## 課題概要 1
性感染症の文章のうち、「以下、現代の性病の特徴を申し上げます。」に始まり「に受診するのが望ましいです。」に終わる部分を、「痒み」を「かゆみ」に置き換えて書き直せ。
## 課題概要 2
性感染症の文章について、次の問いに答えよ。
(a) 淋菌やクラミジアは、男女共に何だけで診断できるようになったか。
(b) 神経痛を伴った湿疹や水疱では、どの病気が疑われるか。
(c) 尖圭コンジローマの主な治療法は何か。
## 課題概要 3
性感染症の文章を、最後の文の後から書き進めよ。

## 抽出テキスト
»»

奈良県医師会 前田純宏
性感染症は多種多様で、流行している病気や、感染する体の部位、効く薬、が5年も経つとがらりと変わってしまいます。流行に対応して予防・診断・治療をすることが、患者様も医師も必要です。
以下、現代の性病の特徴を申し上げます。
◎多様な症状
①尿道・膣(ちつ)の膿(おりものの変化を含む)や違和感・痛み
「淋菌(りんきん)」・「クラミジア」の感染を疑います。以前は陰部の診察が必要でしたが、男女共に尿の精密検査だけで診断できるようになりました。1週間以内の飲み薬や、1回の点滴で完治します。
②陰部の湿疹、痒み、痛み
外見の異常だけで痛みや痒みが無い場合にむしろ「梅毒」が心配です。神経痛を伴った湿疹や水疱(ほう)は「性器ヘルペス」を疑います。これらは外見の特徴や採血によって診断されます。
③陰部のイボ(できもの)
尖(とが)ったイボの集合が特徴的な「尖圭(せんけい)コンジローマ」といわれるウイルス病で、痒み・痛みが無いためすぐに受診しない方が多いのが問題です。女性の場合は子宮頸がんに悪化する可能性もあります。塗り薬・焼灼(しょうやく)・切除が主な治療法ですが、数が増えるほど治療が半年以上など長期化するので、イボが小さく少ないうちに受診するのが望ましいです。

««

## データ内容
»»

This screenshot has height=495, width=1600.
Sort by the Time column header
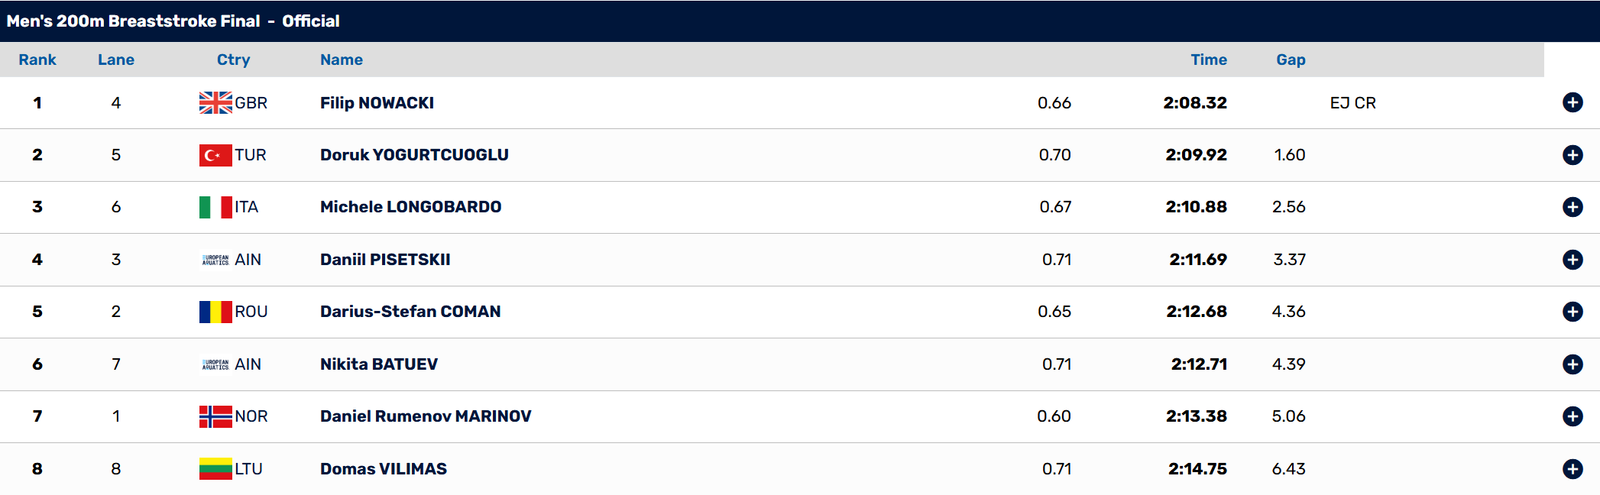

««

## 解答 1
以下、現代の性病の特徴を申し上げます。
◎多様な症状
①尿道・膣(ちつ)の膿(おりものの変化を含む)や違和感・痛み
「淋菌(りんきん)」・「クラミジア」の感染を疑います。以前は陰部の診察が必要でしたが、男女共に尿の精密検査だけで診断できるようになりました。1週間以内の飲み薬や、1回の点滴で完治します。
②陰部の湿疹、かゆみ、痛み
外見の異常だけで痛みやかゆみが無い場合にむしろ「梅毒」が心配です。神経痛を伴った湿疹や水疱(ほう)は「性器ヘルペス」を疑います。これらは外見の特徴や採血によって診断されます。
③陰部のイボ(できもの)
尖(とが)ったイボの集合が特徴的な「尖圭(せんけい)コンジローマ」といわれるウイルス病で、かゆみ・痛みが無いためすぐに受診しない方が多いのが問題です。女性の場合は子宮頸がんに悪化する可能性もあります。塗り薬・焼灼(しょうやく)・切除が主な治療法ですが、数が増えるほど治療が半年以上など長期化するので、イボが小さく少ないうちに受診するのが望ましいです。

## 解答 2
(a) 尿の精密検査
(b) 性器ヘルペス
(c) 塗り薬・焼灼・切除

## 解答 3
◎梅毒の流行
昭和60年頃の大流行後に日本では減少したため、現在は梅毒の診断経験のある医師が少なく、しかも治療しなくても初期の陰部の症状(しこり、潰瘍〈かいよう〉)が一旦消えてしまい、数ヶ月後に全身症状となる特徴があるため、見逃されて重症化する梅毒が増えています。
血液検査により正確に診断され、ペニシリンにより確実に治りますので、疑いがある時は従来の梅毒のイメージを怖がらずすぐに受診することが望まれます。
◎喉の性感染症
若い人や風俗で口と性器の接触による性行為が流行しているため、喉を媒体とした性病が非常に増えています。その大部分は女性の口と男性の性器の接触で、喉の症状がほとんどないために放置されている事が多く感染が続き広がっています。
特に淋病・クラミジアの患者本人と口で接触したパートナーに関しては、喉の精密検査が必要です。喉の性病検査に対応できるか泌尿器科や耳鼻科にあらかじめ確認の上、受診してください。
予防のためには口と性器の接触を避けるか、口との接触でもコンドームを着ける必要があります。
◎「治った」自己判断は危険!パートナーの検査治療も忘れずに
性感染症になっても自覚症状が無い人、症状が軽く放置している人、1回目の治療で治ったと安心して再検査の治癒判定を受けない人が、性感染症の感染源になります。「自覚症状が消えたので治った」と自己判断せず、治療後の受診で再検査を受け医師から治ったと判定され、さらにパートナーが感染していないか、治ったかを確認してから、安全な性行為をするようにしましょう。